Dat de beperkingen op de punten 1.9.6 en 1.9.7 in de FML niet precies zo zijn ingevuld als de primaire verzekeringsarts in zijn rapport heeft omschreven, betekent daarnaast niet dat de geduide functies niet voor appellante geschikt zijn. Het Uwv heeft op de zitting gewezen op de toelichting van de arbeidsdeskundige bezwaar en beroep in het Resultaat functiebeoordeling van 17 december 2019 (Rfb). Daaruit blijkt dat in geen van de functies sprake is van een kenmerkende belasting op veelvuldige deadlines of productiepieken. Dat komt in de functies dus niet voor. Hetzelfde geldt voor een hoog handelingstempo. Ten aanzien van het beoordelingspunt over storingen en onderbrekingen (1.9.6) heeft de arbeidsdeskundige bezwaar en beroep in het Rfb bij elke geduide functie toegelicht, al dan niet met behulp van informatie van de arbeidsdeskundig analist, dat er in het werk geen externe omstandigheden zijn die tijdens het uitvoeren van de werkzaamheden het normale verloop van het werkproces verstoren, zoals bedoeld bij dit beoordelingspunt. Met deze toelichting is voldoende gemotiveerd dat de geduide functies voldoen aan de belastbaarheid van appellante zoals de primaire verzekeringsarts die bedoeld heeft.
4.4.
De stelling van appellante dat het met de geduide functies kan voorkomen dat zij vanwege de combinatie met het bestaande werk, meer dan 8 uur op een dag zal moeten werken, slaagt evenmin. De arbeidsdeskundige bezwaar en beroep heeft functies geduid waarin tussen de 16 uur en maximaal 22,50 uur per week wordt gewerkt en waarbij deze uren niet zijn gebonden aan specifieke dagen van de week. Er blijft dus voldoende ruimte over voor appellante om haar werk van 14 uur per week hiernaast te blijven verrichten, zonder in totaal meer dan 8 uur op een dag te (hoeven) werken.
4.5.
De overwegingen in 4.2 tot en met 4.4 leiden tot de conclusie dat het hoger beroep niet slaagt en de aangevallen uitspraak moet worden bevestigd.

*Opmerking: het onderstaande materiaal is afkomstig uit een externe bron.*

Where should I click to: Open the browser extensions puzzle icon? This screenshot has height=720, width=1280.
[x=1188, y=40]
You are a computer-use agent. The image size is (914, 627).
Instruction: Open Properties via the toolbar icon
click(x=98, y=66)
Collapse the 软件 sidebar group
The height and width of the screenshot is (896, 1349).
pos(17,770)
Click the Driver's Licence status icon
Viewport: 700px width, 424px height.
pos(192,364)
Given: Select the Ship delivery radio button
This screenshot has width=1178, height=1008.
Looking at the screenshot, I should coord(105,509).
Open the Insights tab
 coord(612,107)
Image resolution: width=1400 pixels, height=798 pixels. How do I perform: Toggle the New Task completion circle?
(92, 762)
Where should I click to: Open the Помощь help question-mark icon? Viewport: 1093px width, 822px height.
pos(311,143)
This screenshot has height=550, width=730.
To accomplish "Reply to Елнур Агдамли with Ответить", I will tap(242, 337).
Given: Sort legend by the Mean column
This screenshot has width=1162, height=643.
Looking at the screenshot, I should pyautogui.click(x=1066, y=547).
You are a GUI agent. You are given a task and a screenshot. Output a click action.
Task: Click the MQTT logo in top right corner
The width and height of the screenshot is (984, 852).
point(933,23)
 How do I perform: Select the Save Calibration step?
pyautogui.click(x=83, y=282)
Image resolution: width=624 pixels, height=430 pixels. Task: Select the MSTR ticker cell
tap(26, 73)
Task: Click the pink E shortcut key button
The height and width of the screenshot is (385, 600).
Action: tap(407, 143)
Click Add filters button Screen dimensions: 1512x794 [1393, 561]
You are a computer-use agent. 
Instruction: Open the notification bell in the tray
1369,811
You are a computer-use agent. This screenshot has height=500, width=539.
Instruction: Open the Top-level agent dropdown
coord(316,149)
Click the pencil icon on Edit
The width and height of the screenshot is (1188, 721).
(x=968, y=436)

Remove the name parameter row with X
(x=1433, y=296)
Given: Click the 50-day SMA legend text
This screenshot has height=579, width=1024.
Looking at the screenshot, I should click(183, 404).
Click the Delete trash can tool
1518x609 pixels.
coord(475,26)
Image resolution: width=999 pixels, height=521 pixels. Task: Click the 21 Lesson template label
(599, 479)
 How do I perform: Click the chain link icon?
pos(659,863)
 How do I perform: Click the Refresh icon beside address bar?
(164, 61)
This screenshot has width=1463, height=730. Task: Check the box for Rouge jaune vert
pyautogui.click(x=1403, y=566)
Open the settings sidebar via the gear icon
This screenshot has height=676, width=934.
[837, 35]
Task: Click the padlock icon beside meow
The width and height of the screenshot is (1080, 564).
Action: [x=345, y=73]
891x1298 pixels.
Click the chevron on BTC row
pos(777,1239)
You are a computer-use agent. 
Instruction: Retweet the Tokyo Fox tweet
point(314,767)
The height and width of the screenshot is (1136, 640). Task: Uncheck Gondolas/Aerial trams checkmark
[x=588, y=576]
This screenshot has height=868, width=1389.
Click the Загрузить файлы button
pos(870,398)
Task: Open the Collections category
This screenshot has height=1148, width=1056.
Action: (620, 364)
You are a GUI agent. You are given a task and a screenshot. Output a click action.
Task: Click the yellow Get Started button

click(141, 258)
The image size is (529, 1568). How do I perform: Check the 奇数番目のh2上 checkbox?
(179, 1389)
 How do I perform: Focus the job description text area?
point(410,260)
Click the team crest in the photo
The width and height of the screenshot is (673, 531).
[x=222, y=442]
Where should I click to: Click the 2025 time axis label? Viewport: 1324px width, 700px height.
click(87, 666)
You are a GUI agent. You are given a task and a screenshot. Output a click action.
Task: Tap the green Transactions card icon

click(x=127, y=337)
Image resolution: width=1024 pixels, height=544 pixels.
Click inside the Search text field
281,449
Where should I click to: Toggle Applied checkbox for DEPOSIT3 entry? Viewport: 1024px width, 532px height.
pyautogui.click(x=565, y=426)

5. Voor een veroordeling in de proceskosten bestaat geen aanleiding.

BESLISSING

De Centrale Raad van Beroep bevestigt de aangevallen uitspraak.
Deze uitspraak is gedaan door F.M. Rijnbeek, in tegenwoordigheid van N.N. Gambier als griffier. De beslissing is uitgesproken in het openbaar op 25 mei 2022.